IE升级补丁已经发布，请Win7用户尽快安装

Win7之家（ www.win7china.com）：IE升级补丁已经发布，请Win7用户尽快安装

一早醒来，发现Windows Update里面已经有包含IE 0day漏洞的IE集成补丁了，话不多说，赶紧截图并来之家通知大家赶紧下载升级。写完本文后，小编也要自己去升级了。

本次的IE补丁是Internet Explorer的累计补丁，总共修复了8个漏洞，其中包括导致Google在内的多家公司被攻击的哪个0day漏洞。

本次安全更新涉及IE5/6/7/8四个版本，问题的严重性包括可以允许远程执行代码，安装该更新后可以消除一系列来自IE浏览器的漏洞，并可以减少受攻击的风险，微软建议客户尽快部署防范已知攻击的安全更新。与此同时，趋势科技和赛门铁克公司周四表示，他们已找到新的恶意软件样本，利用IE漏洞进行攻击。

这些IE漏洞会影响XP、Vista、Win7、Win2008等各个系统的安全性，大家务必赶紧升级一下。

查看微软官方详细补丁信息：Microsoft Security Bulletin MS10-002 - Critical

软媒顺便附上相关英文资讯：

IE 0-Day Patch Available Today
As close to 10:00 a.m. PST as possible

Following the public reports of an unpatched zero-day vulnerability being actively exploited in limited and targeted attacks, Microsoft has moved extremely fast to produce a patch rendering the exploits useless. The security hole the Redmond company will plug today, January 21st, 2010, was used as one of the vectors in the now infamous attacks against Google and a roster of US-based companies, originating from China. MS10-002, as the label implies, is the second security bulletin that Microsoft will release in 2010, and it will impact all supported versions of Internet Explorer.

“We are planning to release the update as close to 10:00 a.m. PST as possible. This is a standard cumulative update, accelerated from our regularly scheduled February release, for Internet Explorer with an aggregate severity rating of Critical.

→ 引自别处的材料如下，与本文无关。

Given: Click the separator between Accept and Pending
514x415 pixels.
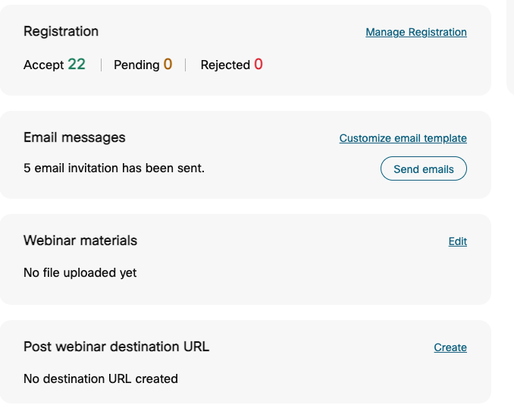Looking at the screenshot, I should tap(101, 65).
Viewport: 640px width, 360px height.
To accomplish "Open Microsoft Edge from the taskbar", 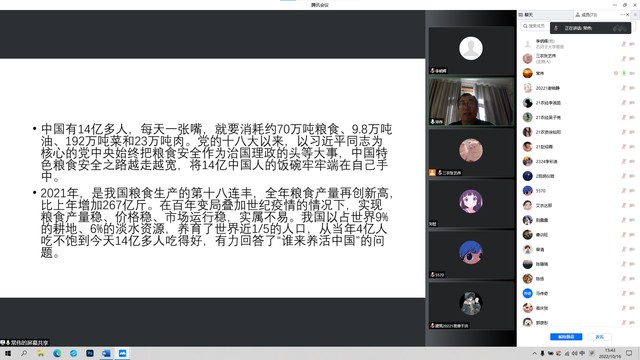I will tap(57, 353).
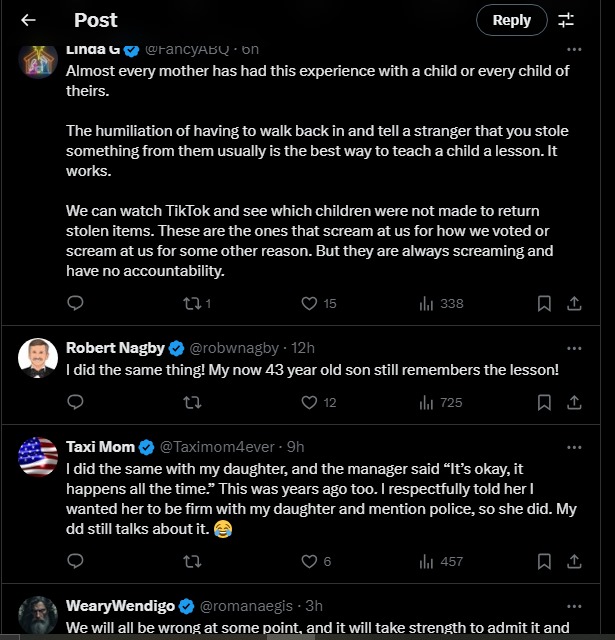Bookmark Linda G's comment

(x=544, y=303)
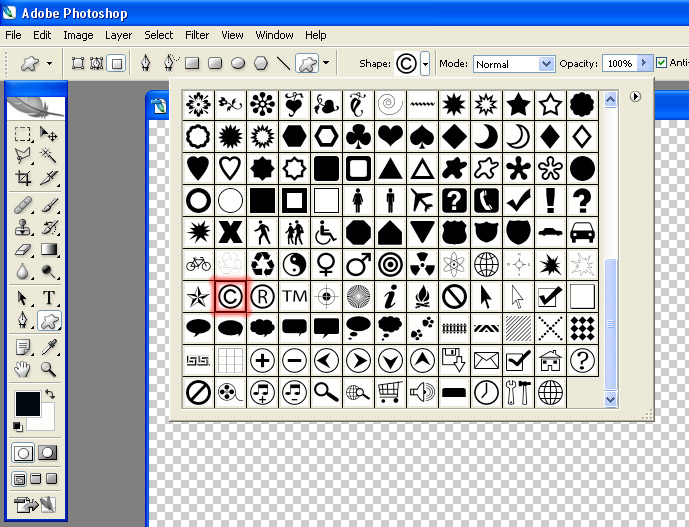Select the Zoom magnifier tool
Viewport: 689px width, 527px height.
point(48,370)
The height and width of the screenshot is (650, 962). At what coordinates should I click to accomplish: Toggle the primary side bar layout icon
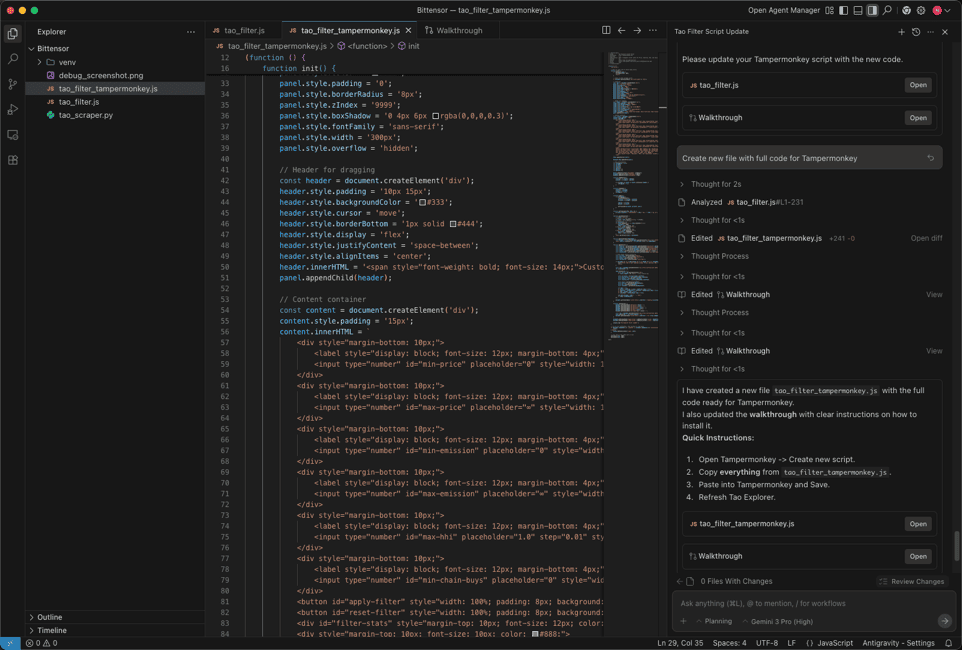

It addresses the vulnerability related to recent attacks against Google and a small subset of corporations, as well as several other vulnerabilities,” revealed Jerry Bryant, senior security program manager, Microsoft.

MS10-002 is what Microsoft refers to as an out-of-band security update, because it does not follow the schedule of the company’s monthly patch cycle. As noted by Bryant, MS10-002 was initially planned for availability in the second Tuesday of February 2010. Microsoft Security Bulletin Advance Notification for January 2010, published on January 20, offers insight on the patch package which the Redmond company will start serving to Internet Explorer users later today.

To this day, Microsoft has only identified limited and targeted attacks against Internet Explorer 6. However, the vulnerability affects all supported versions of Internet Explorer, including IE7 and IE8 running on Windows XP, Windows Vista and IE8 on Windows 7. The Redmond company considers the security vulnerability Critical, especially since attacks have already proven that successful exploits allow attackers to perform remote code execution.

“Once applied, customers are protected against the known attacks that have been widely publicized. We recommend that customers install the update as soon as it is available. For customers using automatic updates, this update will automatically be applied once it is released,” Bryant added.